Long-term financing is part of the process. The role of IIFCL and banks has to be complementary. You need an environment where long-term financing happens with a set of banks taking up financing and passing it to another set of banks over a period of time. There is the Channel Tunnel financing example where one set of banks passed on the asset to another set of banks so the amortization period of the project increases and enhances the project viability and helps reduce user charges and create a multiplier effect in the economy. We need to build the infrastructure sector through futuristic methodologies. In addition to that PPP is important. Government funding entirely will not be the most efficient structure. It has to be a combined effort of the public and private sectors.
What kind of contractual changes do you think can help at the time of award of contract itself?
Concession agreement is on bilateral basis currently. Lenders, who take 70 per cent stake in the project, need to have a say. If the lenders can be made a party to concession agreements in a way, lenders can have a say, it will go a long way in making infrastructure projects viable.
Also, delayed termination payments have been a serious concern for lenders and investors in an infrastructure project. Ensuring timely termination payments by Concessioning Authorities would encourage lenders/investors to lend/invest in infrastructure projects. In order to do this, an insurance like mechanism covering the amount of termination payments may be set up by insurers and offered for subscription by concessioning authorities, who may pay premium for such products to the insurers. Upon termination, lenders can receive termination payment from the proceeds of the insurance claim without the Concessioning Authority processing the same. That will increase the confidence of lenders to finance infrastructure projects.
What is your view on the Insolvency and Bankruptcy Code? Do you think it has been successful?
The intent has been very good, moving from a developer-driven perspective and to a lender-driven perspective. Lenders have a better say and that is a good thing. We have used this mechanism in certain projects. IBC is a new process and has to get seasoned. We expect it to become robust over a period of time. Resolution of disputes in a time bound manner is important.

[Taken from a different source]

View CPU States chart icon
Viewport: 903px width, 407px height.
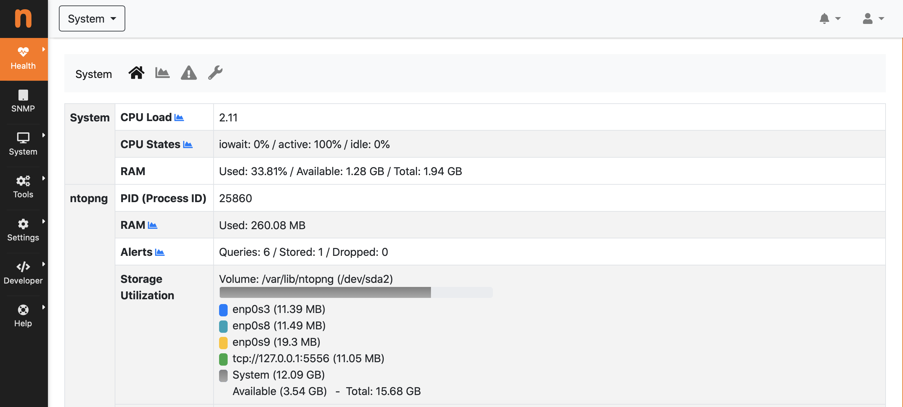coord(188,145)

What is the status of NPAs?
The peak of NPAs seems to be over. Our NPA have started dropping. The business is picking up and recovery has been strong. Prospects of growth seem to be coming in a big way. Net NPAs have declined to 7.67 per cent as on Dec 2020 from 10.81 per cent in the same period last year.
Are you looking at new products like green bonds?
We have done take-out and credit enhancement financing, complementing the bond market. IIFCL as an innovative lender will continue to play its role. Going forward, options like green bonds may also be explored depending on requirement.